Naturally, being Irish, I may have had an album or two in my collection. OK, I may have had them all. By the time Talk on Corners was released, I was enough of a fan to make the rare 70-mile round trip to Cork city to buy the album. Virgin Megastore had just opened and was packed with trendy teenagers crowding at the newfangled listening stations, lending an ear to friends when a particularly good song came on. I lingered shyly at one station for as long as I could, transfixed by the hypnotic melodies, all the while aware that my neighbours were listening to something infinitely cooler.

Because The Corrs were many things, but not exactly cool. But then again, neither was I. I was vaguely aware in my teens that Nirvana were a big deal, but until I discovered their unplugged album they left me cold. Blur vs Oasis? I claimed to be in camp Blur, but I would have struggled to name a song beyond "Country House". And I sat puce-faced in the college bar in my first year of university as everyone else wailed along to Radiohead's "Creep" – I was the only one who didn't know the words.

In among the grungy melancholy of the Nineties, The Corrs sang not about misery, drugs and dejection, but songs of a far sweeter nature –mostly about dreamy love and bittersweet loss. Never in their lyrics did they turn to the bottom of a vodka bottle to ease their pain. But for a sheltered North Cork girl, The Corrs had all the angst I needed. Sure, I listened to Skunk Anansie and The Fugees with the volume cranked up, but I found it hard to relate to the tales of hedonism and homelessness. The Corrs were relatable, honest and, well, safe. "Runaway" and "Only When I Sleep" were my anthems, with "I Never Really Loved You Anyway" for my feistier moments. Was I just a more well-balanced, emotionally stable teenager? Was I heck. I was angsting all over the place – my baffled parents can attest to that.

Still, I wasn't the only uncool teenager out there listening, and their reach extended far beyond rural Ireland. Perhaps the reason for The Corrs' success was timing. Riverdance-fever was still going strong in 1996, and Enya, still Ireland's best-selling solo artist, was riding high in the Nineties. I didn't care for anything "trad" at the time – eight years of Irish dancing had dampened any love of it I had. I still wince when an accordion grates to life. But The Corrs managed to take trad and make it sexy and modern. It doesn't hurt, I guess, that they're all incredibly beautiful (the girls at least, sorry Jim). They wore gorgeous satiny slip things that were all the rage in the Nineties, designed by Ghost and Calvin Klein, and with their smoky eyes and pale skin, looking like an altogether more wholesome version of Kate Moss. Andrea in particular regularly featured on "Most Beautiful Woman in the World" lists. That, coupled with an easy-listening timelessness made for some very agreeable music.

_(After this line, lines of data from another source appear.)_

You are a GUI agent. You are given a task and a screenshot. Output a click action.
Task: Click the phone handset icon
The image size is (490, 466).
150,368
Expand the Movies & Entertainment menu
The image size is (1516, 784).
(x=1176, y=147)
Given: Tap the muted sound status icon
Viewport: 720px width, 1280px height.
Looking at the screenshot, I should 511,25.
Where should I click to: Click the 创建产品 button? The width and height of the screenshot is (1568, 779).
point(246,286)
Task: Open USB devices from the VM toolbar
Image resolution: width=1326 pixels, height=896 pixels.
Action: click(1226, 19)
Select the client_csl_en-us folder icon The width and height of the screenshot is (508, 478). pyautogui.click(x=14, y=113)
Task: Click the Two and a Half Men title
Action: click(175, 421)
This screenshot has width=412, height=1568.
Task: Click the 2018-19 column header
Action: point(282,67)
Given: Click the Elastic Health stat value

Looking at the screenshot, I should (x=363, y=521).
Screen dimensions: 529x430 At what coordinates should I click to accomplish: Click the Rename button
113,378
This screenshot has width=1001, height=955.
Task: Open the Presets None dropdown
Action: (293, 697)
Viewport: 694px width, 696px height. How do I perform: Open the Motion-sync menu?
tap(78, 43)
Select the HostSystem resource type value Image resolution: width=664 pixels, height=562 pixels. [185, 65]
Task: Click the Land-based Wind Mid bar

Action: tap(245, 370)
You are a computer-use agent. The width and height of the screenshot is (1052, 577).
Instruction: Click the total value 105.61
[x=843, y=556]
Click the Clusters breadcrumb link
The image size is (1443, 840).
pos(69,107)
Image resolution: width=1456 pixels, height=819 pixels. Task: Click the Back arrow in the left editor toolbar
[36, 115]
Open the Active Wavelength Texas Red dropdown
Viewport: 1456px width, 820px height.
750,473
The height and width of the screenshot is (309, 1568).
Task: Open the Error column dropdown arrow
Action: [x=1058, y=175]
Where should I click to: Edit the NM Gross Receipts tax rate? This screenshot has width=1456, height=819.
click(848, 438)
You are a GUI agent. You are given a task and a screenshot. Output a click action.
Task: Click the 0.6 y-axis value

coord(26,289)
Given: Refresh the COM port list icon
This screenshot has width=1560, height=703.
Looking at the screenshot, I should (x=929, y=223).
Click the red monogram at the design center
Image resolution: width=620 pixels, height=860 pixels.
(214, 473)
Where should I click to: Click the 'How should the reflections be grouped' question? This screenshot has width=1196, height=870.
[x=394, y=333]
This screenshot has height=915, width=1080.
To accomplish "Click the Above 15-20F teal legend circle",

Then, around 2005, they disappeared. Apart from Jim's appearances on Ireland's Late Late Show to discuss his varied conspiracy theories (9/11, swine flu, Bin Laden – all of which have been stripped from his website since September) and the occasional tabloid pap shot of "raven-haired stunner" Andrea, it all seemed quiet. What were they doing in the past 10 years? Well, having babies, eight between them, and working on solo projects, with varying degrees of success. Andrea took a different musical direction with two solo albums produced by Nellee Hooper, who has worked with Björk and Gwen Stefani, but it got a rather lukewarm reception. Sharon also wrote two albums, and starred as a coach on talent show The Voice of Ireland. All four said they were reluctant to reunite before now and go back on the road because they wanted to dedicate time to their families and children, who now range in age from one to 12 years old. They most certainly didn't go down the route of so many "bands on a break" – no getting fat or developing addictions problems, or falling out of nightclubs. No dubious toyboy relationships. No paparazzi flare-ups or fender benders. No nip slips. They're a classy lot, The Corrs. Parents all over Ireland must have been thrilled that their teenagers had grown up with the nicest band in pop.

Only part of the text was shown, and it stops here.